Figure 1. Your house wiring. This system works well because the lamps are fed from a constant voltage supply.

Let's do some easy maths using a 100 V supply. \$P = VI\$, where P is power, V is voltage and I is current. Using Ohm's law, \$ V = IR \$ we can modify the power formula to get \$ P = I^2R = \frac {V^2}{R} \$. Rearranging the last one gives us \$ R = \frac {V^2}{P} \$. This is hot\$^1\$ filament resistances were calculated.

Series connected similar lamps

If you put equal lamps in series they will divide up the available voltage between them and the current will be \$ \frac {1}{n} \$, where n is the number of lamps.\$^2\$

schematic

simulate this circuit

Figure 2. In this circuit both lamps have the same resistance so will drop half the supply voltage across each. Since the total resistance is doubled the current will also be halved. Since P = VI then the each lamp will be running at 1/4 power.
---------------
§ **WRITTEN EXERCISE**
Write the next part of the passage on series-connected lamps, picking up after its final sentence. The entries that come next were taken from an unrelated source.
---------------
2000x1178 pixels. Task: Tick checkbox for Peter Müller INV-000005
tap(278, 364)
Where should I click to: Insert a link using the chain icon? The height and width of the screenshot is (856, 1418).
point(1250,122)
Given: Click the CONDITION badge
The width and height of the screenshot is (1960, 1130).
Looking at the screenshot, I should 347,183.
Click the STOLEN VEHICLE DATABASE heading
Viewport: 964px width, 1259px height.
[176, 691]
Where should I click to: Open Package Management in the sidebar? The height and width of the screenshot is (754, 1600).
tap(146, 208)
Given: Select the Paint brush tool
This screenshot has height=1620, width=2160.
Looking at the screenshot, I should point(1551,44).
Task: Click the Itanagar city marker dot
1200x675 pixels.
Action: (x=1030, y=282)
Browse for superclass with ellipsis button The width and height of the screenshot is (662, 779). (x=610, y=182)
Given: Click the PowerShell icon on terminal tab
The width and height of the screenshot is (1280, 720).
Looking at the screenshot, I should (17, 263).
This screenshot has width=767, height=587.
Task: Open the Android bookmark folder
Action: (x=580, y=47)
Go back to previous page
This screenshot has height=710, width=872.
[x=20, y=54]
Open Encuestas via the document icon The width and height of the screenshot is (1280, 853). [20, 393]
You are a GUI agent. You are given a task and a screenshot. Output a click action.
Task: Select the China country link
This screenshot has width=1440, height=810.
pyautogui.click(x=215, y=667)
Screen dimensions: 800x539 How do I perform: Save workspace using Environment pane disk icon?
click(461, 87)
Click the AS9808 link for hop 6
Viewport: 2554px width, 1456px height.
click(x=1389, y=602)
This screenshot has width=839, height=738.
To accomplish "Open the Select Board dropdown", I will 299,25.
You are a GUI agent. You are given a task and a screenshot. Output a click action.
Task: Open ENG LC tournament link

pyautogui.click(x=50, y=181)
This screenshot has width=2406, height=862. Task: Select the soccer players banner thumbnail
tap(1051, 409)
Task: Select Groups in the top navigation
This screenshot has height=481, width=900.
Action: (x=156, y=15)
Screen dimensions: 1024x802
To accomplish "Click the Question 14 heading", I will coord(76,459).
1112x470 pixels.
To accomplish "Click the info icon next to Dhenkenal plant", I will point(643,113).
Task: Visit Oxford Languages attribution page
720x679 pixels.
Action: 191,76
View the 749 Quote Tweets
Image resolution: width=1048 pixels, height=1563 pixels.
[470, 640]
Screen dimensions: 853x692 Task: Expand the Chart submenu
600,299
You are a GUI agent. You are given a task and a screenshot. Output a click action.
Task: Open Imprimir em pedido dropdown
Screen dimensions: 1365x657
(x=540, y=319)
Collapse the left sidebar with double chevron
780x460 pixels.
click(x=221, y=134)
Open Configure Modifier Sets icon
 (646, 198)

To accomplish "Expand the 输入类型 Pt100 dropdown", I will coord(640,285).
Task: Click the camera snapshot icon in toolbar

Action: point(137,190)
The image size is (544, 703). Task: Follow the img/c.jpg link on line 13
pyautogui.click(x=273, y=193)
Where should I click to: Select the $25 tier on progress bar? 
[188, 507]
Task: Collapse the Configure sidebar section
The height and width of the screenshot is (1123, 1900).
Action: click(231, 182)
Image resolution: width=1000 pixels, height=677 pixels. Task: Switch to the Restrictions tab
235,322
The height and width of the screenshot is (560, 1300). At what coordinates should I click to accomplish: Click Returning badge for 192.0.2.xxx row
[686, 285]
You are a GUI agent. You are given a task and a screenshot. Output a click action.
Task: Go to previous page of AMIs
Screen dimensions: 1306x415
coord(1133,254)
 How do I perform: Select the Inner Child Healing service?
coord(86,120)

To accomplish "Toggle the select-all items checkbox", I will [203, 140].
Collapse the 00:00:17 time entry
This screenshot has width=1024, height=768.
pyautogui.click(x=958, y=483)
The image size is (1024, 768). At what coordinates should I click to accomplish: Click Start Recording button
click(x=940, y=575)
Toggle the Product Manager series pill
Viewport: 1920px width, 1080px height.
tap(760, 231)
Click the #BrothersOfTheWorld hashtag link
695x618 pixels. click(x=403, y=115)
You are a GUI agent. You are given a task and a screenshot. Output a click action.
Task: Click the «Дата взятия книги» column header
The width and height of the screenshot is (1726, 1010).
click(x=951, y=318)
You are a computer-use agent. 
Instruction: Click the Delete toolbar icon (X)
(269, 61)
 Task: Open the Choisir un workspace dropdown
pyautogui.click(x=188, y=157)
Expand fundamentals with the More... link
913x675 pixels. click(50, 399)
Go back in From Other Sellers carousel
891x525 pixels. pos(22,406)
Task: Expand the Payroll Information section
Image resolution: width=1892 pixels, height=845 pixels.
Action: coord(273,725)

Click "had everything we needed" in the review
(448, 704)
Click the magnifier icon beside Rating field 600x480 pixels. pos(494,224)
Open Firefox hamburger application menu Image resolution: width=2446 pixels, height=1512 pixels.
---------------
§ **ANSWER TO THIS EXERCISE**
Series connected dissimilar lamps

schematic

simulate this circuit

Figure 3. More voltage is dropped across the higher resistance / lower wattage lamp. It will glow the brightest.

If you put unequal lamps in series the one with the highest filament resistance will limit the current to the others. It may also glow the brightest (if they're all the same voltage rating).

Power calculation for each lamp:

  • 100 W: \$P = \frac {V^2}{R} = \frac {33^2}{100} = 11~W\$.
  • 50 W: \$P = \frac {V^2}{R} = \frac {67^2}{50} = 22~W\$.

Note the possibly surprising result that the lower powered lamp will be brighter and consume more power.


\$^1\$ Lamp filament resistance increases dramatically with temperature. I have not factored this into the calculations.

\$^2\$ Again, the current calculation will be higher than calculated here because the filament resistances will be lower when cold.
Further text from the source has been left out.